Another related announcement is that SQL Services (our Cloud DB offering) will also support Reporting Services and other BI stuff. More to come in a next blog entry.

So when you can start using this stuff? At the moment we are very early stage (read there will be some breaking changes in the next months) and opening up the CTP to the public. We are definitely not ready for prime time yet but I would recommend to get familiar to some of these concept because this technology is here to stay and could eventually change the way that we build, deploy and run certain type of application in the future.

ASP.NET vNext

Another topic that I have touch during this first day is the ASP.NET road map and here is a quick list of what is coming:

Next version of ASP.NET will ship in the .NET 4.0 as a side by side release to the 3.5 sp1. Next version of VS, called Visual Studio 10 will be able to target 2.0, 3.5 and 4.0 in the same IDE and this is already a good news. Plus the goal is to make the porting of 3.5 to a 4.0 as painless as possible trying to be as compatible as we can with the 3.5 version.

ASP.NET 4.0 will offer a more granular control on view state where you can enable view state for a control in page that has viewstate disabled and vice versa.

Finally ASP.NET will enable to define your own ClientID making server side control much more accessible from javascript.

New AJAX feature will enable to create templated data bound controls like repeater fully client side that will use a JSON service for getting the data like an ADO.NET Data Services. The demo was quite cool with the use of JQuery and a JFlash effect. The client side javascript databinding syntax is “stolen” from WPF.

JQuery will be added to ASP.NET and is probably one of the first integration of an Open Source project in to a MS product.

The MVC v2 is also maturing bringing AJAX support and also Dynamic Data integration making a more productive environment for LOB data driven apps compared to the tedious work that you have to do in v1.

Dynamic Data also get a boost and in particular I like the Search Expression where you can define a query that will span multiple columns or a range query, something that is quite hard to do with the today data source control.

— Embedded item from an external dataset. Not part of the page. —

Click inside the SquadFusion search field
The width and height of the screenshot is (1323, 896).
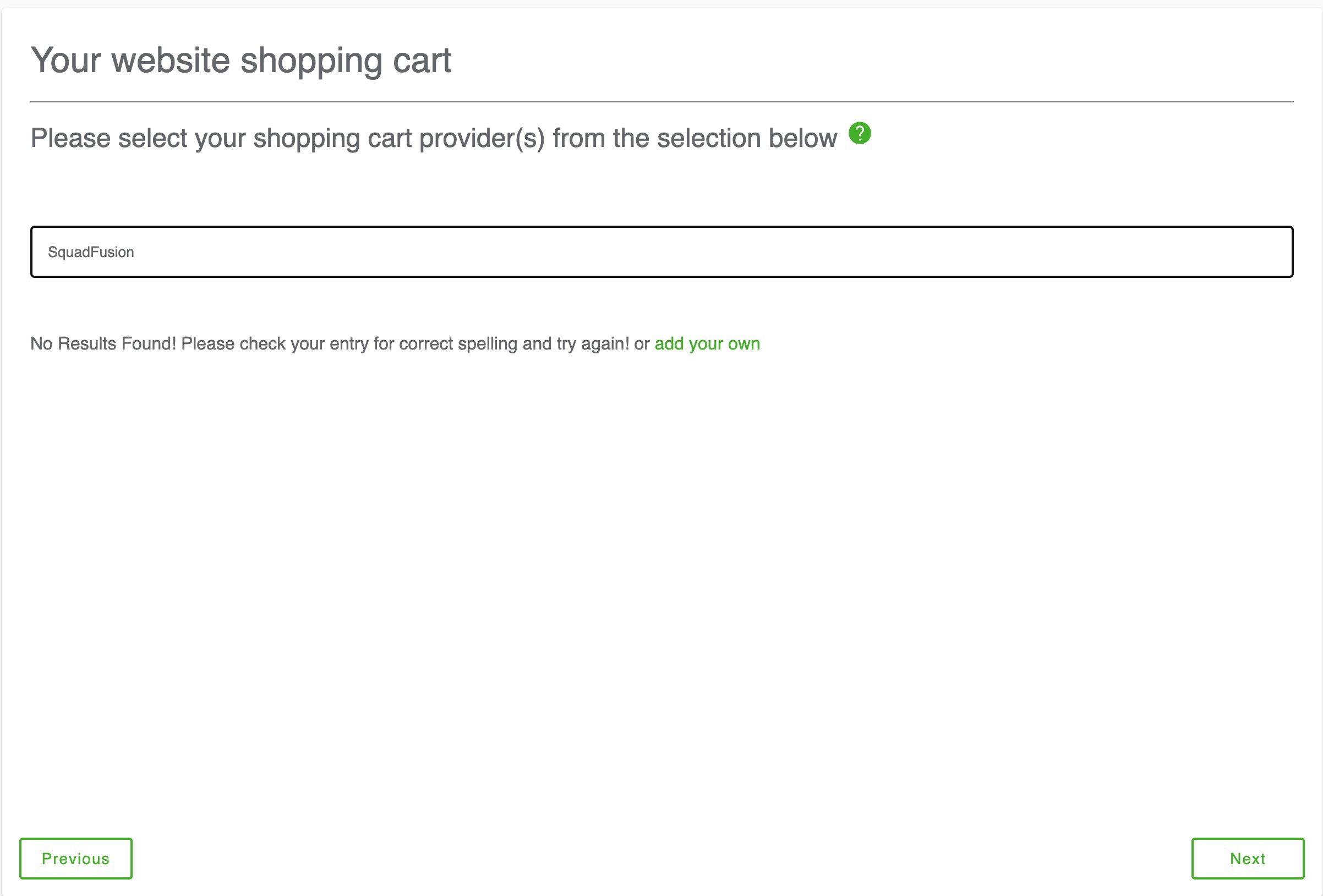point(662,252)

Last but not least is the integration of URL rewriting to enable friendly URL enabling for example friendly URL like “https://mydomain.com/app1/Accessories/Mouses/MSMouse” for data grids items.

WPF & Silverlight

Last topic I would like to mention is the code and skill sharing between WPF and Silverlight. As you might know SL and WPF share a lot in common like the XAML language but are not binary compatible at the moment. XAML is fairly compatible but for example some controls API are a bit less. Plus of course SL is a sub set of the WPF platform so a porting from WPF to SL is much more complex that vice versa. There was a demonstration how to build an application for both platforms and the changes that are required. Bottom-line you can reuse around 90% of your code if you port from SL to WPF. In my opinion it makes more sense to chose the right platform four your solution rather than targeting both. More to come in an upcoming blog about the differences of these two powerful UI platforms.